I’ve been pretty busy at work for the last couple weeks, hence no postings. It was the sort of business that leaves you almost no headspace at the end of the day, and what little there was left I spent reading The Light Ages by Ian MacLeod.
I ran across it somewhat ironically positioned on the library shelf immediately to the left of the books of Ken MacLeod, whose work I was actually looking for at the time. Salon’s article about Ken MacLeod referred to his book, The Cassini Division, as Trotskyite libertarian cyberpunk. I’m looking forward to reading him next.
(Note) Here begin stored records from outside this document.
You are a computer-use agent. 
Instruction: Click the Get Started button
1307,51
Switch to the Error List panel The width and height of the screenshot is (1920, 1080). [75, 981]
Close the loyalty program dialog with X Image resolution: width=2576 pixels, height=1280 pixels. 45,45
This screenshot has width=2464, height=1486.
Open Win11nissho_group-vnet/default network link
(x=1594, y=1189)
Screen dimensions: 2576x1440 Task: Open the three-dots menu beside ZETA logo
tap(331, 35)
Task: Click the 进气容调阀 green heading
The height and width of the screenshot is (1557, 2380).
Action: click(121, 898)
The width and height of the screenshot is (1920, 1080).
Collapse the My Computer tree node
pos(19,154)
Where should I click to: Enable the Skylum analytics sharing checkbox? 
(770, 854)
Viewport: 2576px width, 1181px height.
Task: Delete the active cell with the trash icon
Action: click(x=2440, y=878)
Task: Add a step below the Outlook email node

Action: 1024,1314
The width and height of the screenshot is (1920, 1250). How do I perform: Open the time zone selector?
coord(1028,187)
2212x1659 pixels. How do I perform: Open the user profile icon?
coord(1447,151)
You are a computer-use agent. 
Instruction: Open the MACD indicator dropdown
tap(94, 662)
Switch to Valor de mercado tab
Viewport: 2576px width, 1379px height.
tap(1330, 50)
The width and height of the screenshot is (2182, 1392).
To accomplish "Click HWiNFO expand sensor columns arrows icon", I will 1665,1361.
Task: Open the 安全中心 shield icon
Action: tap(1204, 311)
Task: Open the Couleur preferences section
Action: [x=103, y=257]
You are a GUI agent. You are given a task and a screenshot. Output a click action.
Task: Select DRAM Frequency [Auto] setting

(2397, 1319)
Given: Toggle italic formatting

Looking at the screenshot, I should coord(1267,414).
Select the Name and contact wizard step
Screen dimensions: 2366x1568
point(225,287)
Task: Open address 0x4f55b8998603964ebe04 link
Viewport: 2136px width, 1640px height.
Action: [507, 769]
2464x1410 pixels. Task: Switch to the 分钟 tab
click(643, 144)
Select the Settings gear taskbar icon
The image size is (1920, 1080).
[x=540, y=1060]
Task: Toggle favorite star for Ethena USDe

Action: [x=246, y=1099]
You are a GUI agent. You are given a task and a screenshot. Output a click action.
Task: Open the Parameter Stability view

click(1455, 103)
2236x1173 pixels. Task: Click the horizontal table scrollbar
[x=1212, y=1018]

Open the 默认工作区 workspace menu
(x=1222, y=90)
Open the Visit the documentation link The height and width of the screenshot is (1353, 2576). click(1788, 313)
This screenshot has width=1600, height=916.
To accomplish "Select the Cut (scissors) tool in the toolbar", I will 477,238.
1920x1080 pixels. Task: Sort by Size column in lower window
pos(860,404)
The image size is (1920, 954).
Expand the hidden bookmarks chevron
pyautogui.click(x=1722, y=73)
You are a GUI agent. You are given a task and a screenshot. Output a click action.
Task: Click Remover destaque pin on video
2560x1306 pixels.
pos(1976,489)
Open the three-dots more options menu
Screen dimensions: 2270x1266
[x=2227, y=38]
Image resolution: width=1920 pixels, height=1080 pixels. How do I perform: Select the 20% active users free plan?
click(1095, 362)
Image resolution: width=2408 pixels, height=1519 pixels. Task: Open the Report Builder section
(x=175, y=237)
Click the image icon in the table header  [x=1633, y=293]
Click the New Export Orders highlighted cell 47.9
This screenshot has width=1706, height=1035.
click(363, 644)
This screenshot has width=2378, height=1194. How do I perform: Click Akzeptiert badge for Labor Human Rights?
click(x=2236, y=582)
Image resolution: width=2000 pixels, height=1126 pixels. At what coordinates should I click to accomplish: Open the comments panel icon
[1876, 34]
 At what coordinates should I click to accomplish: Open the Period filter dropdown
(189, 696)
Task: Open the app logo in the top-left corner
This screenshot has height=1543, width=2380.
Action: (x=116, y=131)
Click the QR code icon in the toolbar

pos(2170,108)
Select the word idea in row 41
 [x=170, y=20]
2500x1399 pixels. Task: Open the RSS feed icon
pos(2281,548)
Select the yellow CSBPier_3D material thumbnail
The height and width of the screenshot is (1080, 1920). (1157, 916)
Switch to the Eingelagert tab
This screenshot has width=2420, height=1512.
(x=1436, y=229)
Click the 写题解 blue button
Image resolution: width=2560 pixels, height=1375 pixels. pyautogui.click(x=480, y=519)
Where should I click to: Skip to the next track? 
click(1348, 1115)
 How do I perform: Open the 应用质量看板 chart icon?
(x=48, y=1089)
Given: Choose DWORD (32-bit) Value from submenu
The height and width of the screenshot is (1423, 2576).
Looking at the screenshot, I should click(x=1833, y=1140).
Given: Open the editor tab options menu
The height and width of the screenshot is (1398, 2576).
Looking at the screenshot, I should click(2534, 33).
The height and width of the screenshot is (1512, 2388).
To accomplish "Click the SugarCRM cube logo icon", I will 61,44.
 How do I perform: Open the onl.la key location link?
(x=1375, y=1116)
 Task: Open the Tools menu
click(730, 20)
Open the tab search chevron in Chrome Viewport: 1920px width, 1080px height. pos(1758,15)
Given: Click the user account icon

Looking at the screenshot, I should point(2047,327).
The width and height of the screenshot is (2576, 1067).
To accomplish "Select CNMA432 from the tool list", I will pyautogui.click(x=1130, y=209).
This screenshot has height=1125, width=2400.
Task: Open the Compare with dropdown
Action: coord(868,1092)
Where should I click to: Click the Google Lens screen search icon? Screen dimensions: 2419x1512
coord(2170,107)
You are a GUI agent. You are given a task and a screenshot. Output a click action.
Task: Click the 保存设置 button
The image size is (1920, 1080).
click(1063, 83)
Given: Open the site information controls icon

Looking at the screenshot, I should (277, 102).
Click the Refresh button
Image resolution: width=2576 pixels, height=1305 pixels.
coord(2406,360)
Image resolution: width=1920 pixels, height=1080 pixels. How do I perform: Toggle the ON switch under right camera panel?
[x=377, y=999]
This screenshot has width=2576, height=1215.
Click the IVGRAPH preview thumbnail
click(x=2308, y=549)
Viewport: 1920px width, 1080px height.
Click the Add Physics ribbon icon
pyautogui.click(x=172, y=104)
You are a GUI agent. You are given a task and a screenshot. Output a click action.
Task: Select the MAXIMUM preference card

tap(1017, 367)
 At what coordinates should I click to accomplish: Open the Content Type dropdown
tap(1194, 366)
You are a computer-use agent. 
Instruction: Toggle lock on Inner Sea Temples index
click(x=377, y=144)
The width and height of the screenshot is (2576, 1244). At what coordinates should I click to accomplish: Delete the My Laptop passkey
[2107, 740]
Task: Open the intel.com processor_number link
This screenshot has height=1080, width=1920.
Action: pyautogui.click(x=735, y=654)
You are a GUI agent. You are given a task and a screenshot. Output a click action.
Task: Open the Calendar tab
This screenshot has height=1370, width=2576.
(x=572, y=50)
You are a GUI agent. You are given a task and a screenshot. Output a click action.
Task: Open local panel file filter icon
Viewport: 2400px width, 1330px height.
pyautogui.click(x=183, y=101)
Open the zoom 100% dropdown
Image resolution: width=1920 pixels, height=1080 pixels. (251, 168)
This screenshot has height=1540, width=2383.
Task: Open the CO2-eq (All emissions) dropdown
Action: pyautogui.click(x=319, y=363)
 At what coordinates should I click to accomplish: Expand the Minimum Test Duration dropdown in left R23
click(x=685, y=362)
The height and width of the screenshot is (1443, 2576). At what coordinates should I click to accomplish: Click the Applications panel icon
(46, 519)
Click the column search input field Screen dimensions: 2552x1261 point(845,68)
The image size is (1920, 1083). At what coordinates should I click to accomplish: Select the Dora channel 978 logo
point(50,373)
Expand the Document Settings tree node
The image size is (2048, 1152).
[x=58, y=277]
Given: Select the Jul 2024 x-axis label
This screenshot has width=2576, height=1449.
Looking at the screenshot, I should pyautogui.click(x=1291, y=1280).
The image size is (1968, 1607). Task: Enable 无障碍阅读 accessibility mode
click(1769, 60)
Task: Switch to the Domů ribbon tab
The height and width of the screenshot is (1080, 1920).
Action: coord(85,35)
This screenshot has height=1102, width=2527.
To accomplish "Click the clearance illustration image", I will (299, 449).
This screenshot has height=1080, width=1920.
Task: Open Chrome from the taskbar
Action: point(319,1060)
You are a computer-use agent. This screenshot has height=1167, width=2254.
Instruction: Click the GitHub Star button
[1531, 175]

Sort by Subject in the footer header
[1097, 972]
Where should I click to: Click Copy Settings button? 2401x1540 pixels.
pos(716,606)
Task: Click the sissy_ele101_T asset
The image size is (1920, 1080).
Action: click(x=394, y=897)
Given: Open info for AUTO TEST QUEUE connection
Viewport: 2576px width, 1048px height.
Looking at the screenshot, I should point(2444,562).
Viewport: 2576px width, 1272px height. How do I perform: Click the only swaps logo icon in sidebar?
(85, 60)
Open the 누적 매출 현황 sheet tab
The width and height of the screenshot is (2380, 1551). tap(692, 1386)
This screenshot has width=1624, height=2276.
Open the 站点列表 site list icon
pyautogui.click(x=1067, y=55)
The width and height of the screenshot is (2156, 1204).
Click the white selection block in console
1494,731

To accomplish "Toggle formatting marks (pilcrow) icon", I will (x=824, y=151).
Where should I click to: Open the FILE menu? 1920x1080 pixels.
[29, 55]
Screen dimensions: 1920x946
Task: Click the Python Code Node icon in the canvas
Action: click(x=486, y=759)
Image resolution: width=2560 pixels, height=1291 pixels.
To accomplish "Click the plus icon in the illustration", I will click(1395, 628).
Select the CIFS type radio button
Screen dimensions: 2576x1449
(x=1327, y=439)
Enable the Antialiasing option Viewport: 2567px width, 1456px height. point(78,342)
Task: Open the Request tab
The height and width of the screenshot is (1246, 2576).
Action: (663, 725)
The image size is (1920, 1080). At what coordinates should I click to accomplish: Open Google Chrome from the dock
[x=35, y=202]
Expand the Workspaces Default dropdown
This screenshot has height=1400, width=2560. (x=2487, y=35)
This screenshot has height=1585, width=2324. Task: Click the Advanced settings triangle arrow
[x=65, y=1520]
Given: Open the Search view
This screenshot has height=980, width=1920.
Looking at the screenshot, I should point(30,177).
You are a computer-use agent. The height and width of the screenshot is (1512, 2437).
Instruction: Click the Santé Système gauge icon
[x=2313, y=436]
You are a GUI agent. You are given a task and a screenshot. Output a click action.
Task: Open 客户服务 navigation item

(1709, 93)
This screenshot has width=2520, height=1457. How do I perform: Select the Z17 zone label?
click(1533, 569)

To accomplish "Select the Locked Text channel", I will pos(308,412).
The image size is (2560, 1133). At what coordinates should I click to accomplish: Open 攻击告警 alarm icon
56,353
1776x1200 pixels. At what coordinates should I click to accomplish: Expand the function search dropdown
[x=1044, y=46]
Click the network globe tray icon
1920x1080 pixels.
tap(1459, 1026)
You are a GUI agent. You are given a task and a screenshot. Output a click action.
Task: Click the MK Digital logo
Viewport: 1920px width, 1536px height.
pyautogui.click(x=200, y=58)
Anyway, back to The Light Ages. Imagine that magic is real, and that sometime in about the early 1600s someone discovers a substance, æther, that powers magical activity. By the time the story opens about 300 years later, an industrial society has emerged with æther as its economic basis rather than coal. The story opens in an industrial town in the North of England, and follows a boy as he grows, runs away to London, and eventually becomes very wealthy. Yeah, doesn’t sound too promising, but believe me, the fault is in my description, not the book. (Perhaps you should read the author’s synopsis.)
Although sometimes the prose is a bit clotted, the breadth of invention will keep you going right to the end. I’ll be looking out for his next book, Electricity, set in the same timeline but a hundred years later.